Collected data
• • • • • • •
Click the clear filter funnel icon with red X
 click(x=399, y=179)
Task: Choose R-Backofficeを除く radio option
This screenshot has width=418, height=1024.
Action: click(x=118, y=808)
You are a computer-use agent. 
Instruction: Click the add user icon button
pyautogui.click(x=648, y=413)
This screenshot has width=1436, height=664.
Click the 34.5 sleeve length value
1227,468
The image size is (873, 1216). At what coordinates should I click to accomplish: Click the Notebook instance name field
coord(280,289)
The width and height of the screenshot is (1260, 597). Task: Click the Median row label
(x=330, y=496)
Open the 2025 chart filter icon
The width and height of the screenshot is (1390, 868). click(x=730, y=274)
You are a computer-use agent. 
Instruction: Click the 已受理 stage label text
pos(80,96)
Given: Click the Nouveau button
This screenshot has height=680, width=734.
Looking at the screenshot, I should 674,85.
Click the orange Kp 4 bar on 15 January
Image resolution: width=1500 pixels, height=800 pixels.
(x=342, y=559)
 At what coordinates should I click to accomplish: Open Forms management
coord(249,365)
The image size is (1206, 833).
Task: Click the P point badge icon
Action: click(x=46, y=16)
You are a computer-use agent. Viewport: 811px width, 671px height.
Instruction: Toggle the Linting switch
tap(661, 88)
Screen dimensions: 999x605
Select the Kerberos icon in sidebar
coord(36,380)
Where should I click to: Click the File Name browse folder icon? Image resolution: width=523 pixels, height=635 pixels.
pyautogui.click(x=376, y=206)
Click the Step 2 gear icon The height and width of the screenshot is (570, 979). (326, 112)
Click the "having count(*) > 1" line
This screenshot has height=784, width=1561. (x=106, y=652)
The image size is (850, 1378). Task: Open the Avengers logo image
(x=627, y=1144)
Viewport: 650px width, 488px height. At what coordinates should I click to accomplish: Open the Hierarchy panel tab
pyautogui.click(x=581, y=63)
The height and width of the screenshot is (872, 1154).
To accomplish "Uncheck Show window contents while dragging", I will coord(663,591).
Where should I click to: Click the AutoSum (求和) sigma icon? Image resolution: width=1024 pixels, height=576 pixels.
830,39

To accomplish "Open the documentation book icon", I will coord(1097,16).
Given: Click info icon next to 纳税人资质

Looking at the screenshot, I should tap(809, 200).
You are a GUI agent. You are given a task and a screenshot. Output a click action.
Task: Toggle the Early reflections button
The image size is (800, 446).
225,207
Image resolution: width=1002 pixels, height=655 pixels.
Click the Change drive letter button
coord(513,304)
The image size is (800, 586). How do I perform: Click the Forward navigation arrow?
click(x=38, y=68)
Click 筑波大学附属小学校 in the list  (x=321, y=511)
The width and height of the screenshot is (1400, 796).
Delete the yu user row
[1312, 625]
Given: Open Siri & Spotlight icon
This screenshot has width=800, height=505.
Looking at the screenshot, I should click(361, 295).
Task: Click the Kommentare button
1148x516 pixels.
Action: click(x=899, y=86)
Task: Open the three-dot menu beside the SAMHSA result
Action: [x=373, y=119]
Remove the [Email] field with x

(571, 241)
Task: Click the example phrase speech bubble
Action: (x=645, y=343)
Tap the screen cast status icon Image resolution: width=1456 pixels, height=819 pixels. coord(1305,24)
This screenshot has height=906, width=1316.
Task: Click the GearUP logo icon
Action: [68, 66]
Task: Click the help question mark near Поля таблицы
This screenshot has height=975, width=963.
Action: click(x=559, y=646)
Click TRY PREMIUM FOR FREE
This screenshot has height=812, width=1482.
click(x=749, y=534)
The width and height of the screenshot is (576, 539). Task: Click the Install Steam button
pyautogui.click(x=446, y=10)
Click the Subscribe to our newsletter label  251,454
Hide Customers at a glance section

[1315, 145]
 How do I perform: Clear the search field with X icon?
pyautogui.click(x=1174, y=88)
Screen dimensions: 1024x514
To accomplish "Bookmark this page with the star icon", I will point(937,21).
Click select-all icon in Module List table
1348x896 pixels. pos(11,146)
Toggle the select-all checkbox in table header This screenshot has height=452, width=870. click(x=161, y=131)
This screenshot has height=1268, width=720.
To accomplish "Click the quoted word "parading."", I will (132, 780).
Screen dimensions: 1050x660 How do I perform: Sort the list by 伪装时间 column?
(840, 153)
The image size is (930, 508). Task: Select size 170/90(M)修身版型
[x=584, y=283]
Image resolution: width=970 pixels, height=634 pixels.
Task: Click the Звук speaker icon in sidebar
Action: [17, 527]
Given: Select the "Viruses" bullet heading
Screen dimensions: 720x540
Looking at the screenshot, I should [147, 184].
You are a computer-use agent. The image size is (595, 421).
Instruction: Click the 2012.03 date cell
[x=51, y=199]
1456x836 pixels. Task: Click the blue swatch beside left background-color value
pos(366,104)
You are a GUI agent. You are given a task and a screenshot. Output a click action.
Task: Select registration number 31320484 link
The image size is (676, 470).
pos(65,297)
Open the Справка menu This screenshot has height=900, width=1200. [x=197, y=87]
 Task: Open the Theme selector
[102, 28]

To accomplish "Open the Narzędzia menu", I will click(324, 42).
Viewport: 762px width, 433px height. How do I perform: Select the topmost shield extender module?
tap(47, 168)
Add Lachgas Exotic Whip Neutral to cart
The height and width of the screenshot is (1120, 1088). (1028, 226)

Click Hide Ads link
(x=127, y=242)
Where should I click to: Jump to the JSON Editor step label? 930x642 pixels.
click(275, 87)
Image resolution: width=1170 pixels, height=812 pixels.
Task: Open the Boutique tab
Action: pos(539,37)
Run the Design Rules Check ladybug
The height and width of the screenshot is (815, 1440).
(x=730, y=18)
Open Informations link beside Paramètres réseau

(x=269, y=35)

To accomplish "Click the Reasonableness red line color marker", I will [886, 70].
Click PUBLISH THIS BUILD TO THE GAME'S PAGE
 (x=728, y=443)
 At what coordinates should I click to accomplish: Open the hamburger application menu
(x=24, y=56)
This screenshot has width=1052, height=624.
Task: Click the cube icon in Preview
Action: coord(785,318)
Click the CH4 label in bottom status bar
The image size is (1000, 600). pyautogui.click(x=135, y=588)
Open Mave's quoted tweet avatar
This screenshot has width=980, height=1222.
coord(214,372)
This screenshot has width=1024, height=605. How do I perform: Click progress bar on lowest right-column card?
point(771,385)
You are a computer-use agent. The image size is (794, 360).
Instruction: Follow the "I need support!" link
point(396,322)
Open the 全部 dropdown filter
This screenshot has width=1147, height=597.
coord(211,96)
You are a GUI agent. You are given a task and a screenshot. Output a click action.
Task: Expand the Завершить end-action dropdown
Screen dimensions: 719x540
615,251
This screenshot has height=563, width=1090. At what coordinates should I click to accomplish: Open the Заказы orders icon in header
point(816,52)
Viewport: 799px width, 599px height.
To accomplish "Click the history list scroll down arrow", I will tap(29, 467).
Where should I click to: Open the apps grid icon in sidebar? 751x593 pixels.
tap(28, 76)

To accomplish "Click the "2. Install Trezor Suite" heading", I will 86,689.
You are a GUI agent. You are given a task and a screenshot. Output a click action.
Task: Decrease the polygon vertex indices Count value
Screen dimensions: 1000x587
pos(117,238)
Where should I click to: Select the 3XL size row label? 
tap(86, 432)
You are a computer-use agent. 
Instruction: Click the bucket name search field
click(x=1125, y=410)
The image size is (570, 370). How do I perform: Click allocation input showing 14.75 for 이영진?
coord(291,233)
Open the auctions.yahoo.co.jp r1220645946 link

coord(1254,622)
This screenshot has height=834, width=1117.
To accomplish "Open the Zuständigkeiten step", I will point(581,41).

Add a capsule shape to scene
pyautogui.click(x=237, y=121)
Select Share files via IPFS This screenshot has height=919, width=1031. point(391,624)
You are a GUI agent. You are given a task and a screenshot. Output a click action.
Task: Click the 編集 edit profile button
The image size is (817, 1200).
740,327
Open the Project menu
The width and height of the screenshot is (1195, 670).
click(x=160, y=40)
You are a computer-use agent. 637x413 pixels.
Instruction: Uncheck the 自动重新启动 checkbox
• • • • • • •
# What you need to do
Exact reproduction is required. Give the lines of the data from its first line through the line containing "This screenshot has width=1436, height=664.", and no others.

# Output below
Click the clear filter funnel icon with red X
 click(x=399, y=179)
Task: Choose R-Backofficeを除く radio option
This screenshot has width=418, height=1024.
Action: click(x=118, y=808)
You are a computer-use agent. 
Instruction: Click the add user icon button
pyautogui.click(x=648, y=413)
This screenshot has width=1436, height=664.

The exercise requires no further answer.